Where does Jaguar stand at present? It is like the proverbial headless chicken, blind to its future but pretending, like the comedic but denuded emperor that his invisible new robes are worth seeing in all their glory. The Black Pack models start at £46,765, with the racy 550bhp SVR version (0-60mph in 3.8s, 178mph top speed) tagged at £78,165 and topping the line-up, factors that tip ‘value for money’ right out of the window. There are still far too many diesel and insufficient petrol-electrified variants available in the F-Pace range, the very aspect that cost the company big sales in China and its most major, financial stumbling block of the past few years. It promises full brand electrification by 2025 but we have heard this talk before.

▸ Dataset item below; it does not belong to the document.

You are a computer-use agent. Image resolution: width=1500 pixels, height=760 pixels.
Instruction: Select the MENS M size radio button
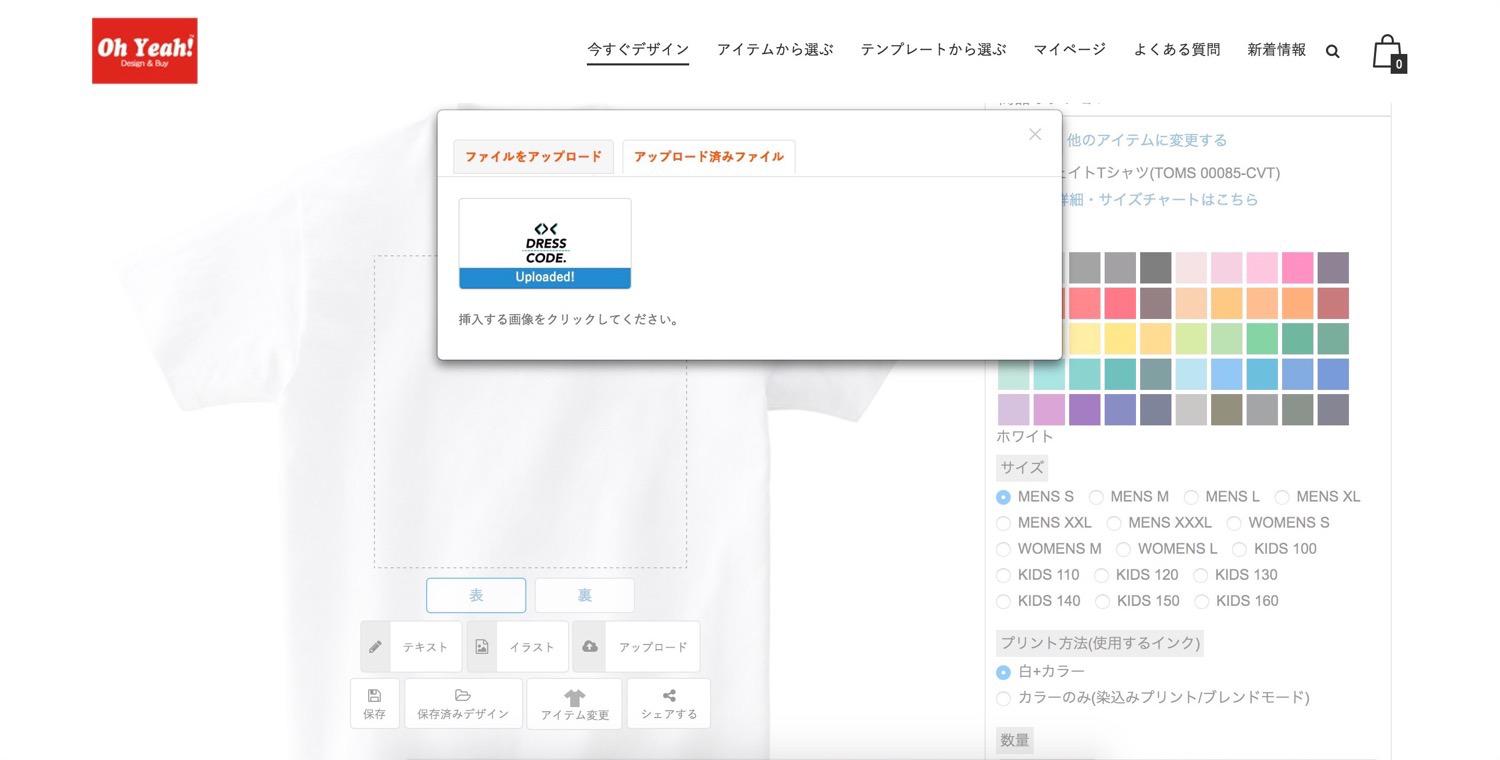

In truth, I really feel for Tata Motors, Jaguar’s Indian owner. While it is gaining some reward from Land Rover, the tiddler sister operation is also its most costly to manage, despite shared technology. Jaguar Cars needs to look carefully at its laurels but, while being influenced by them, it cannot be controlled by them; a difficult dichotomy to balance. Yet, it needs to offer an unique, if narrow, range of appeal. My advice, for what it is worth, is for Jaguar to revisit and even incorporate the past but drive it forwards at speed, because if it does not, the doors will close anyway.
Conclusion: Jaguar Cars does not need breathing space but neither does it need ‘big brother’ breathing down its neck. Sadly, if it continues in its present vein, it will become the ultimate loser.